Now we demand a chance to do things for ourself. We’re tired of beatin’ our head against the wall and workin’ for someone else. We’re people, we’re just like the birds and the bees — we’d rather die on our feet than be livin’ on our knees.

There is a hint of the beginnings of two things growing out of the roof of my mouth. They’re either wisdom teeth, doing their best to come in where there isn’t much room to do so, or they’re soon to be retractable poison fangs with which I can fight crime and protect humanity. Oh, how I wish they aren’t teeth.

16 June 02

I made a CD with “funk” music on it. It’s pretty sweet. Only James Brown can scream like a girl being stabbed and still make it sound cool. Other music on the CD includes ‘Flashlight’ by Parliament Funkadelic (best guess) and random stuff by Average White Band. Is good. If only I drove a ‘88 Lincoln Towne Car like Peter does — I have reached the limit of how funky I can be in a ‘97 Saturn SL1.

12 June 02

Today while watching Joel and Katie play Bomberman Generation, I had a pretty weird thought.

The Holy Land, freshly destroyed after a clash between the Palestinians, Israelis, friends, foes, allies, etc. A calm hushes over the land. Burning corpses cover the foreground, burning tanks cover the background. A chimney of ash floats out of the occasional crater. There is no survivor.

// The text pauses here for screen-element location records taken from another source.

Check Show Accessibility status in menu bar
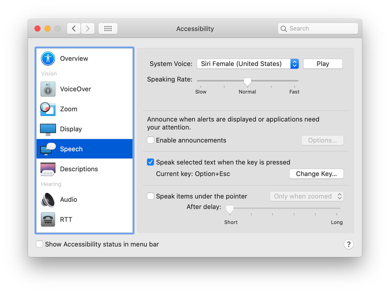Viewport: 390px width, 294px height. tap(40, 244)
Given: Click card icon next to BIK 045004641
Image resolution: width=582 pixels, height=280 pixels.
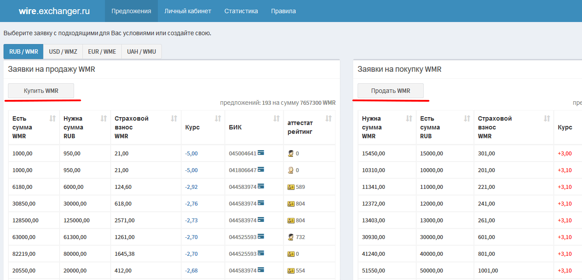Looking at the screenshot, I should 261,153.
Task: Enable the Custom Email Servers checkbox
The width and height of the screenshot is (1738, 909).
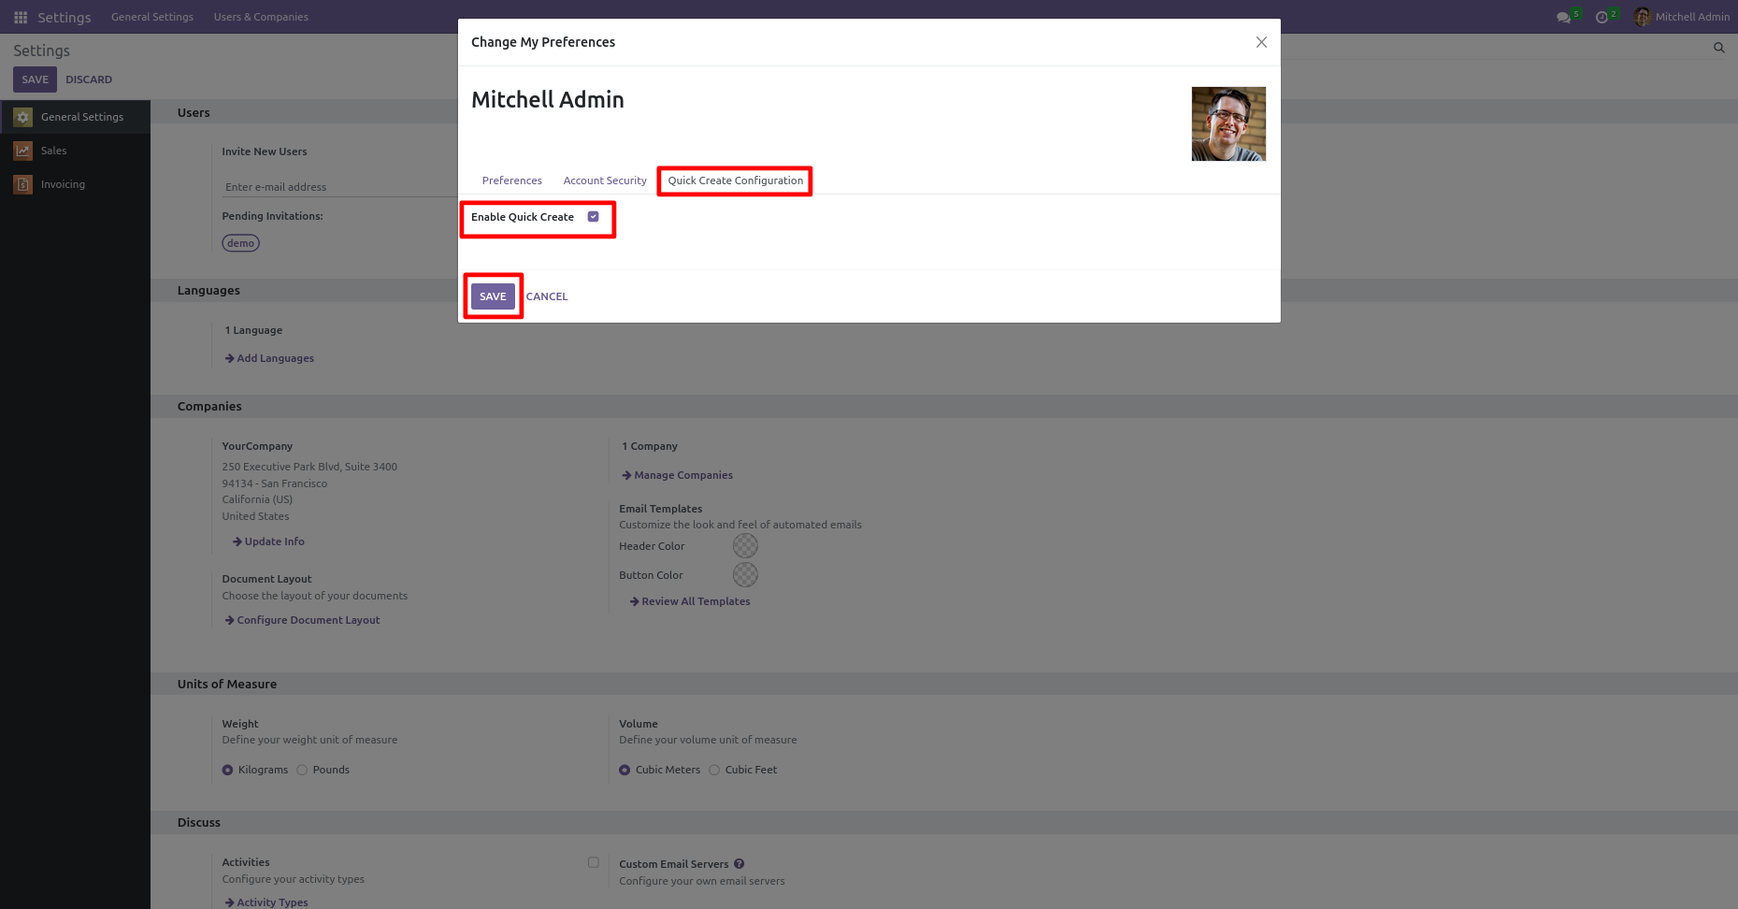Action: click(x=593, y=862)
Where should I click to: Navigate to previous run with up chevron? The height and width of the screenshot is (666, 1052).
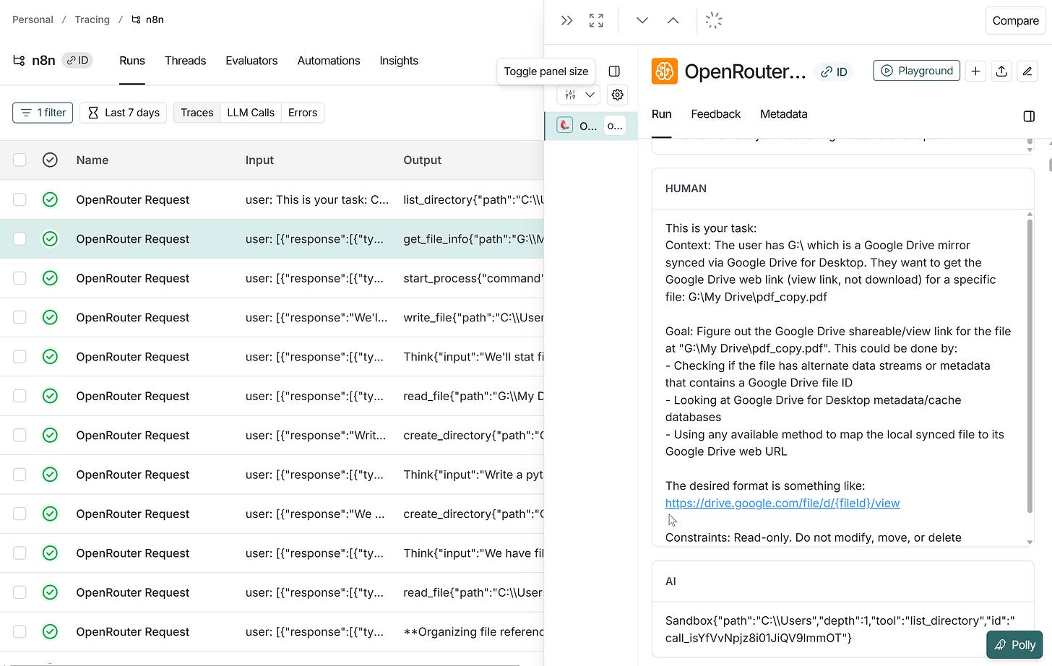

Then, in a way only achievable by Hudson software, the words “It’s a Tie!” appear in just about the happiest lettering you can imagine. The apocalypse is coming, but joy of joys, at least it was a tie!

09 June 02

If you’re traveling backwards through time, what happens if you buy a gallon of milk on the way? Does it go bad?

07 June 02

I think my two favorite sentences for the month of June will be ‘Hey, ma!’ and ‘You ain’t my daddy’s baby.’